In the Hare & Tortoise method we have pointers running in 1x and 2x speeds to determine that they meet and I am convinced that its the most efficient way and the order of that type of search is O(n).
The problem is I have to come up with a proof (proving or disproving) that it is possible that two pointers will always meet when the moving speed is Ax (A times x) and Bx (B times x) and A is not equal to B. Where A an B are two random integers operating on a linked list with a cycle present.
This was asked in one of interviews I recently attended and I was not able to prove it comprehensively to myself that whether the above is possible. Any help appreciated.

Suppose there is a loop, say of length L.
Easy case first
To make it easier, first consider the case where the two particles entire loop at the same time. These particles are at the same position whenever n*A = n*B (mod L) for some positive integer n, which is the number of steps until they meet again. Taking n=L gives one solution (though there may be a smaller solution). So after L units of time, particle A has made A trips around the loop to be back at the beginning and particle B has made B trips around the loop to be back at the beginning, where they happily collide.
General Case
Now what happens when they do not enter the loop at the same time? Let A be the slower particle, i.e. A<B, and suppose A enters the loop at time m, and let's call the position at which A enters the loop 0 (since they're in the loop, they can never leave it, so I'm just renaming positions by subtracting A*m, the distance A has traveled after m time units). Then, at that time, B is already at position m*(B-A) (it's real position after m time units is B*m and it's renamed position is therefore B*m-A*m). Then we need to show that there is a time n such that n*A = n*B+m*(B-A) (mod L). That is, we need a solution to the modular equation
(n+m) * (A-B) = 0 (mod L)
Taking n = k*L-m for k large enough that k*L>m does the trick, though again, there may be a smaller solution.
Therefore, yes, they always meet.

If your two step-sizes have a common factor x: let's say the step sizes are Ax and Bx, then just consider the sequence you get from taking the original sequence and taking every x'th element. This new sequence has a cycle if and only if the original sequence does, and taking steps of size A and B on it is equivalent to taking steps of size Ax and Bx on the original sequence.
This reduction means that it's sufficient to prove that the algorithm works when A and B are coprime.

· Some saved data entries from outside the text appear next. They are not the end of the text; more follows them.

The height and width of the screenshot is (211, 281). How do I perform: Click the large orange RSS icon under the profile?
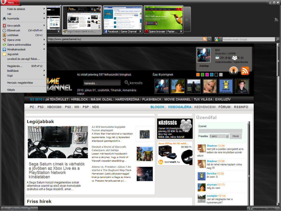[245, 71]
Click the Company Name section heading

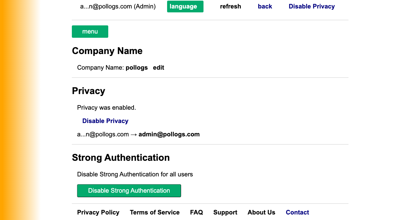pyautogui.click(x=107, y=51)
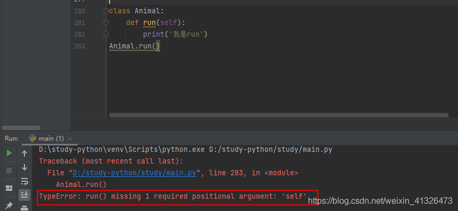Viewport: 458px width, 211px height.
Task: Click the Python logo on main (1) tab
Action: point(33,138)

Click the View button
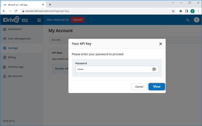(157, 86)
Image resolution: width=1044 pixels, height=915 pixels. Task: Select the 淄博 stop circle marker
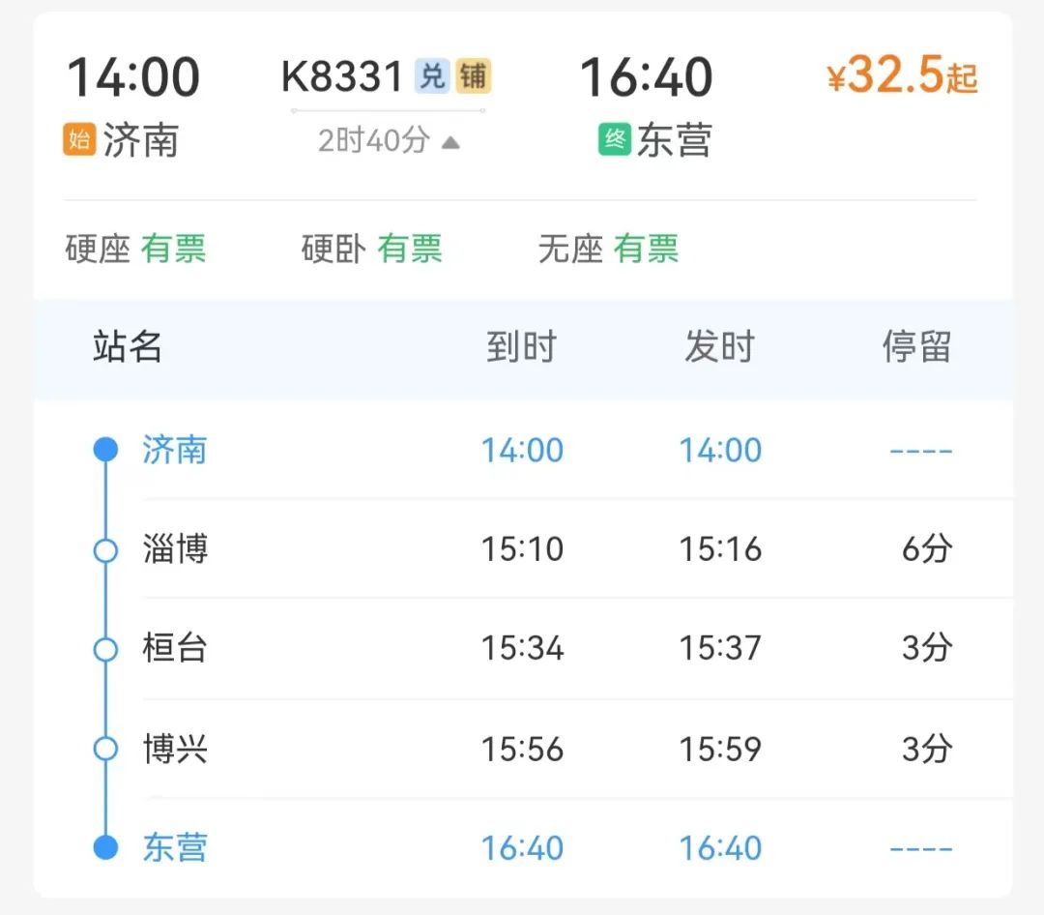point(106,551)
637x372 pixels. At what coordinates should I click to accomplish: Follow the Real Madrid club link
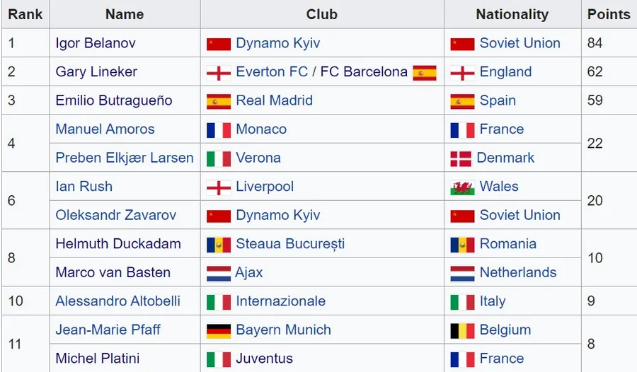274,100
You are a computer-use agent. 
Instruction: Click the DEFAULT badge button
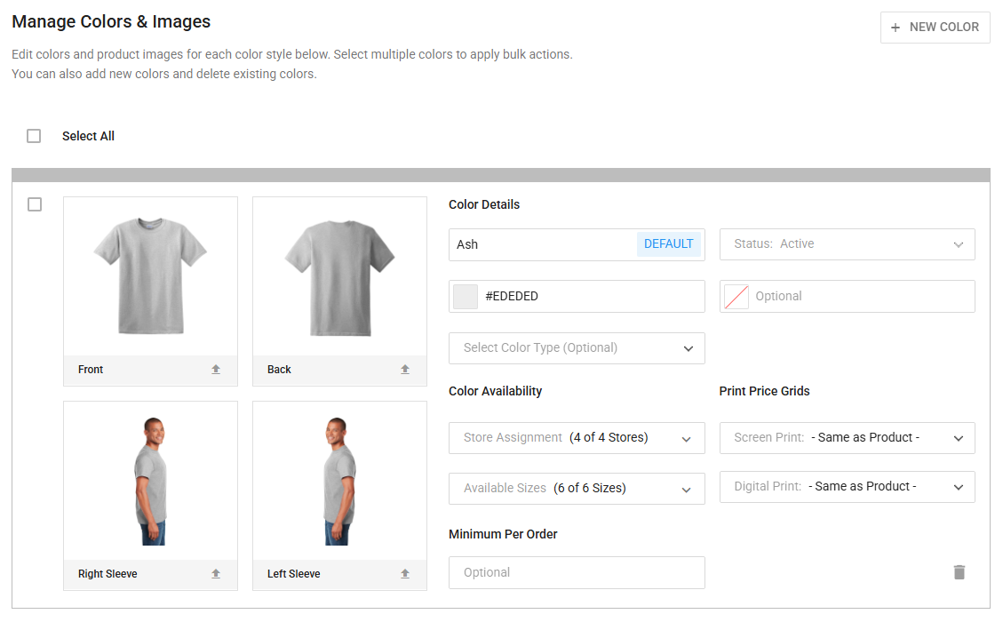point(668,244)
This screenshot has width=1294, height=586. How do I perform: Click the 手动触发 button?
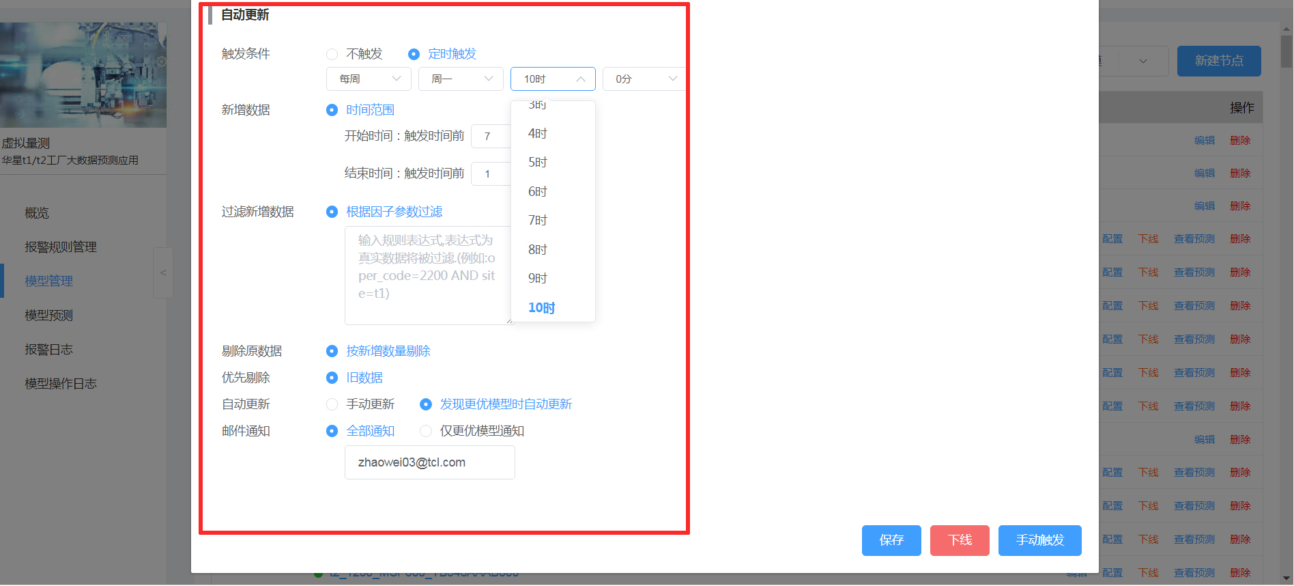click(1039, 540)
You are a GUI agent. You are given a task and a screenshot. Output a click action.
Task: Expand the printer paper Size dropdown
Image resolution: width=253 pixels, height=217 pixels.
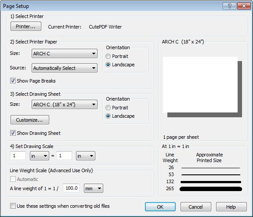(65, 54)
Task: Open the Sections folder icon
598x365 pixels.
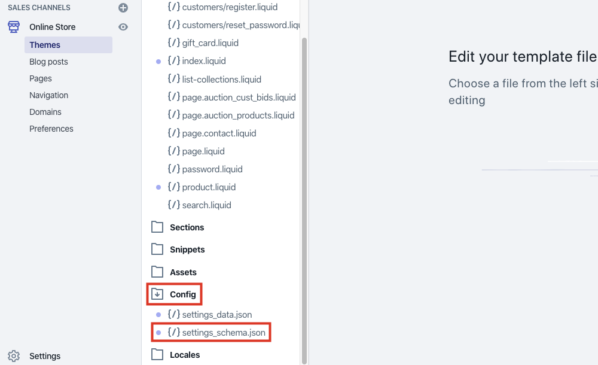Action: (157, 227)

The hypothesis is false. For instance, if both pointers make leaps of an even size, the loop is also of even size, and distance between the pointers is odd, they will never meet.
UPD this is apparently an impossible situation. Because the two pointers start at the same point, the distance between them will always be even.

Related

Why does Floyd's cycle finding algorithm fail for certain pointer increment speeds?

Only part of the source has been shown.